Small spaces can pack a big punch. Because you have a limited amount of space to work from, you can really hone in on which plants you love and how you want to design your front yard. Using perennial plants, which come back fuller and healthier each year, is a great way to maximize your space and keep yearly planting down to a minimum. For any annual plants you have to have, think about placing them in a container, which you can change out each season.
Use a section of your small front yard and plant a lush herb garden. Herbs love to be packed together and don't mind other plants encroaching in on their space. Use perennial herbs, which come back taller, around the garden. Sage and thyme are low-growing and perfect for the front of the bed. Oregano and dill are also smaller and you can put them in the front and middle sections of the herb garden. Rosemary grows up to 4 feet in height and is ideal for the back of the herb garden. Consider planting one rosemary plant on each side of the bed to create a backdrop to your space.
Nothing is more inviting then a path to welcome visitors into your front yard and around your garden space. Stones paths beckon you into your yard but don't take up a lot space. Any flat stone will work to create a stone path. Flagstone and slate both withstand the elements while bringing in warmth to your yard. Space them every 1 to 2 feet and plant creeping plants in between each stone. Thyme and oregano, which can also be incorporated into your herb garden, create a sweet scent when you brush against them as you walk. Use the pathway to lead you to your back yard or patio.

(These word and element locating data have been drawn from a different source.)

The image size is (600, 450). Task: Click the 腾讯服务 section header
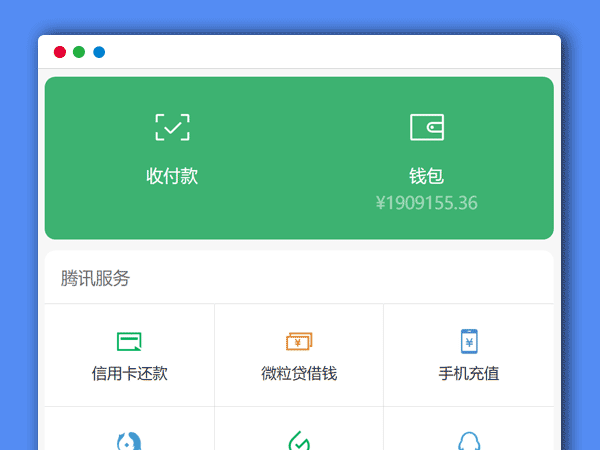pyautogui.click(x=95, y=279)
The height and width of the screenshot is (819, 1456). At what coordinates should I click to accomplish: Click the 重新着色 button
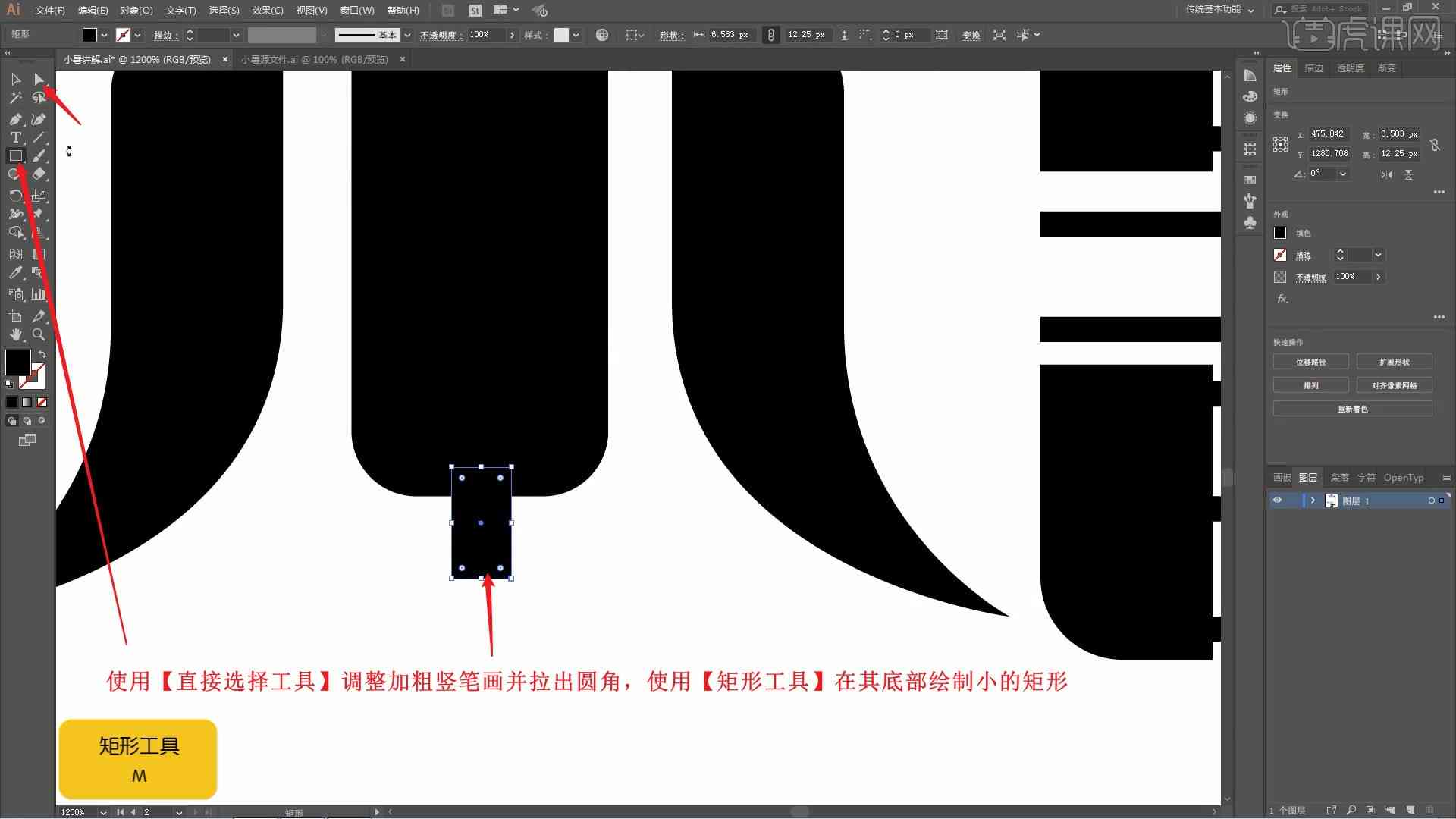(1353, 409)
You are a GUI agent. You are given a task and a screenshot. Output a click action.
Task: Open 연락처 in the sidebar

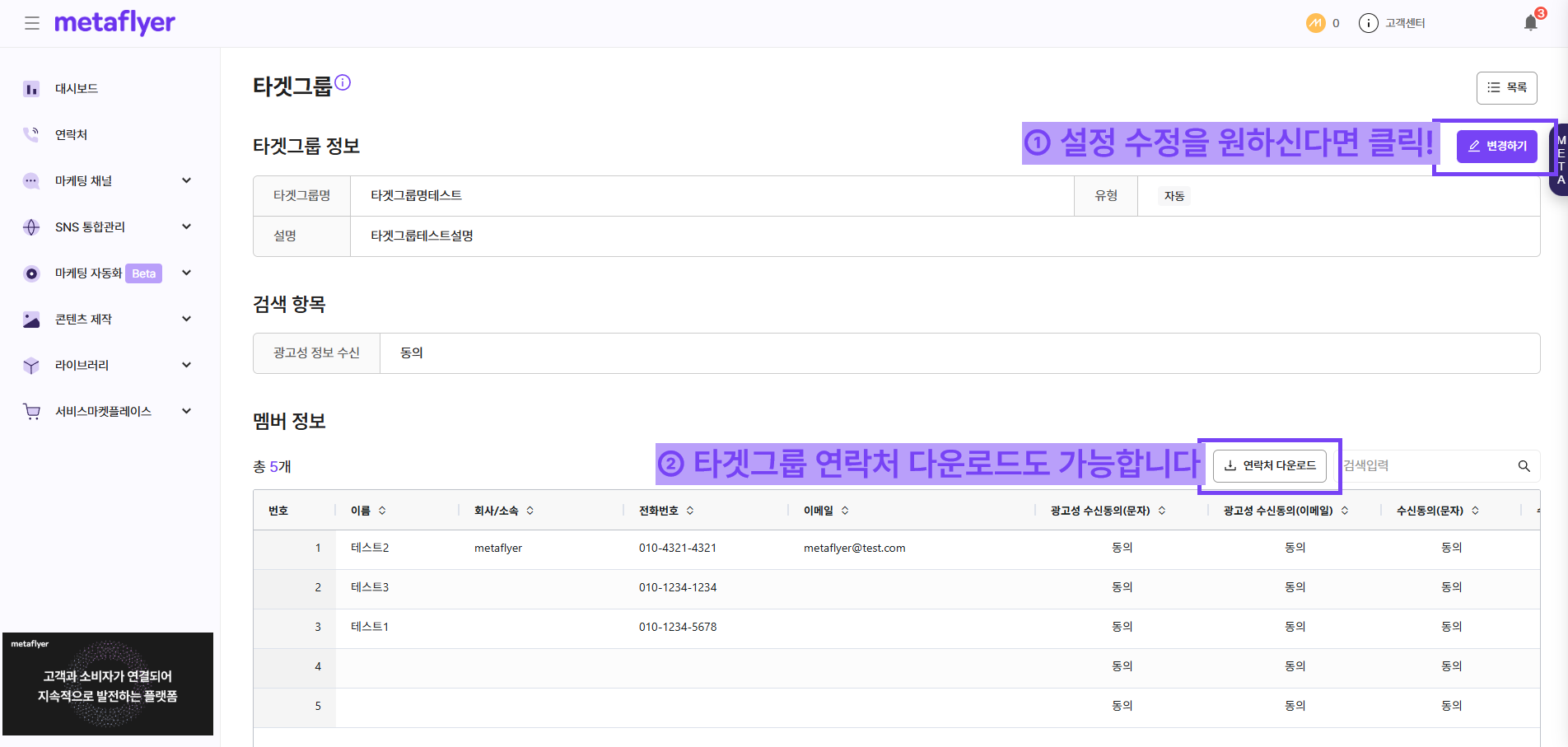click(71, 135)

Use a corner of your yard to create a focal point. Focal points can be anything that bring in more height than its surrounding plants and structures, drawing your eye into the space. Dwarf Japanese maples and evergreen shrubs, both which are perennial plants, can create a beautiful addition to a small front yard. In the fall, the weeping branches of the maple will burst into vibrant colors of orange and red. Butterfly bushes, which can grow up to 10 feet in height, are a vibrant addition to a small yard while attracting butterflies and hummingbirds. Other ways to create a focal point is to add a birdbath in the space. Nestle it in your garden to attract your favorite songbirds. If you don't have a birdbath, use a container or bowl.